Performance Impact of Hyper-V CPU Compatibility Mode20 Apr 2017 by 0
If there’s anything in the Hyper-V world that’s difficult to get good information on, it’s the CPU compatibility setting. Very little official documentation exists, and it only tells you why and how. I, for one, would like to know a bit more about the what. That will be the focus of this article.
What is Hyper-V CPU Compatibility Mode?
Hyper-V CPU compatibility mode is a per-virtual machine setting that allows Live Migration to a physical host running a different CPU model (but not manufacturer). It performs this feat by masking the CPU’s feature set to one that exists on all CPUs that are capable of running Hyper-V. In essence, it prevents the virtual machine from trying to use any advanced CPU instructions that may not be present on other hosts.
Does Hyper-V’s CPU Compatibility Mode Impact the Performance of My Virtual Machine?
If you want a simple and quick answer, then: probably not. The number of people that will be able to detect any difference at all will be very low. The number of people that will be impacted to the point that they need to stop using compatibility mode will be nearly non-existent. If you use a CPU benchmarking tool, then you will see a difference, and probably a marked one. If that’s the only way that you can detect a difference, then that difference does not matter.

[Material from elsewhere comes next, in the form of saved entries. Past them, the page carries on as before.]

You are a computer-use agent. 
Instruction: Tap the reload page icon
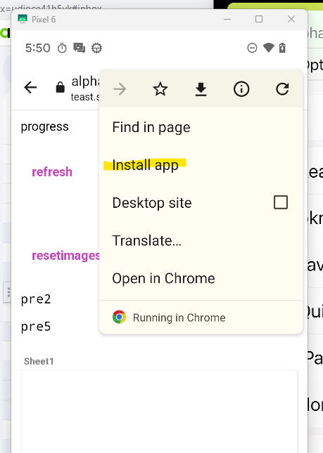coord(282,88)
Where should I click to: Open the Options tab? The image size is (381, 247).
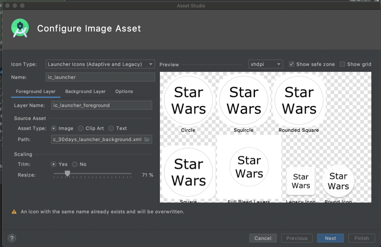tap(124, 91)
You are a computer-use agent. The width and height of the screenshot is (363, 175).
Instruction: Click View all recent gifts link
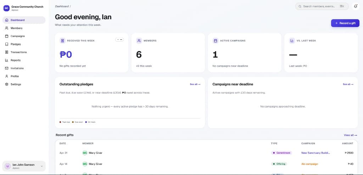(x=351, y=135)
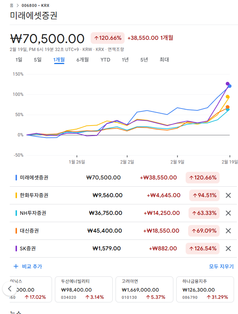
Task: Open the 두산에너빌리티 stock card
Action: pos(83,289)
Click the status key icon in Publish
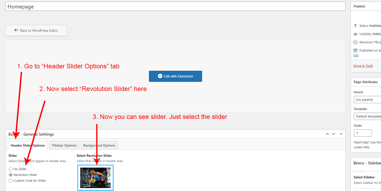 click(355, 26)
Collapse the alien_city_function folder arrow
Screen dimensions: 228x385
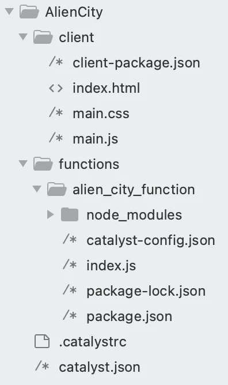tap(37, 189)
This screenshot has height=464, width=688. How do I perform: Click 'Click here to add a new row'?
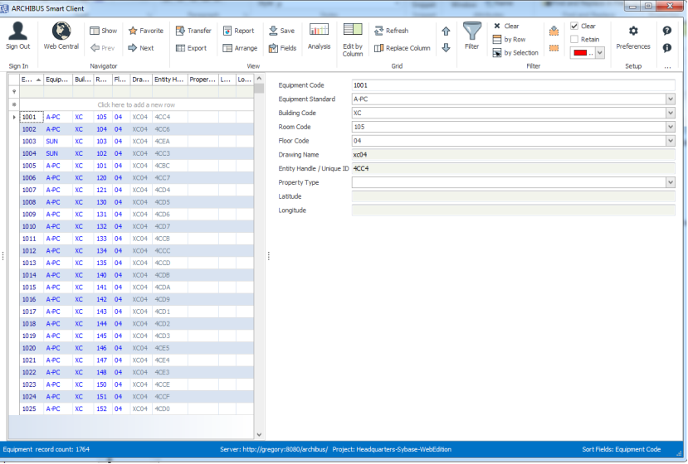(136, 105)
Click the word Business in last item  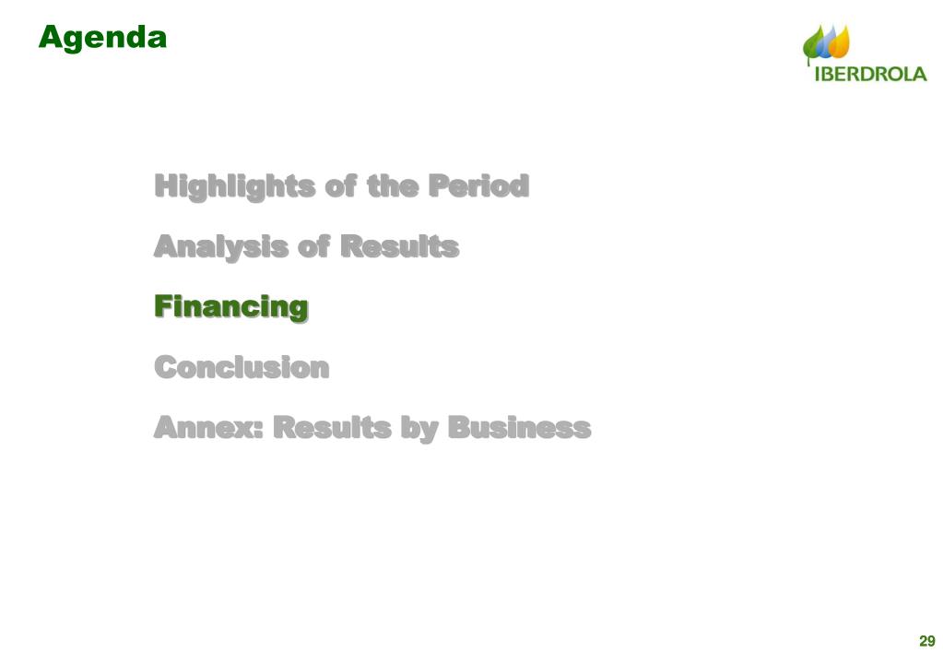point(520,428)
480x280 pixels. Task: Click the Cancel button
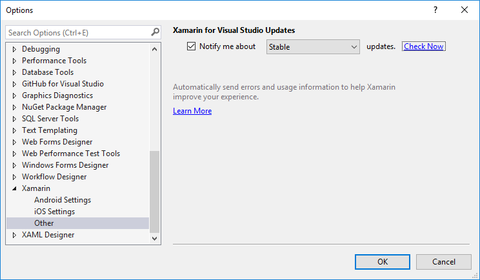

I will have a much longer-winded explanation, but I wanted to get that out of the way first.
How Do I Set CPU Compatibility Mode?
Luke wrote a thorough article on setting Hyper-V’s CPU compatibility mode. You’ll find your answer there.

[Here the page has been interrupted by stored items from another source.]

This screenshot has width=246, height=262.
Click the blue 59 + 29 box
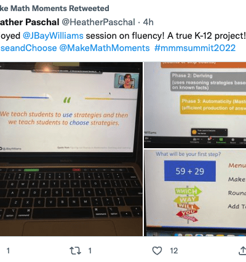click(190, 171)
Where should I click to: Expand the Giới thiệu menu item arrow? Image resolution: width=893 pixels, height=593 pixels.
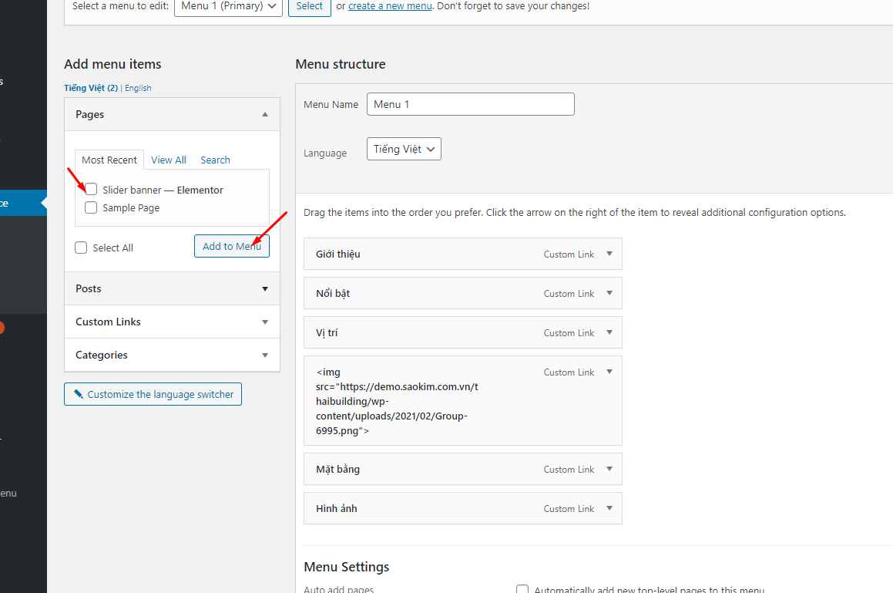tap(609, 254)
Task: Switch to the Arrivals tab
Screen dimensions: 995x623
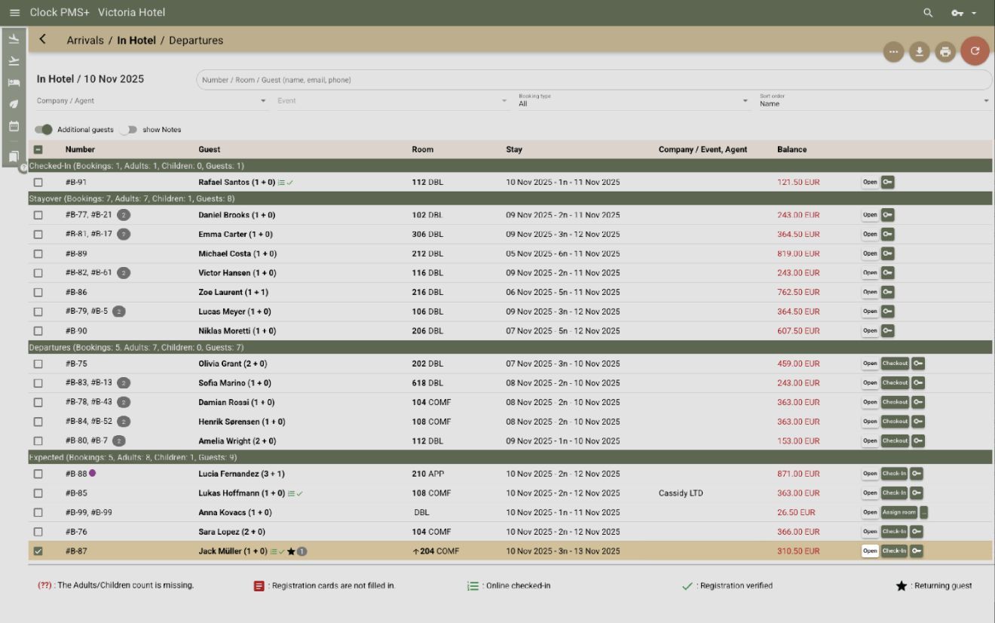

A Primer on CPU Performance
For most of us in the computer field, CPU design is a black art. It requires understanding of electrical engineering, a field that combines physics and logic. There’s no way you’ll build a processor if you can’t comprehend both how a NAND gate functions and why you’d want it to do that. It’s more than a little complicated. Therefore, most of us have settled on a few simple metrics to decide which CPUs are “better”. I’m going to do “better” than that.
CPU Clock Speed
Clock speed is typically the first thing that people generally want to know about a CPU. It’s a decent bellwether for its performance, although an inaccurate one.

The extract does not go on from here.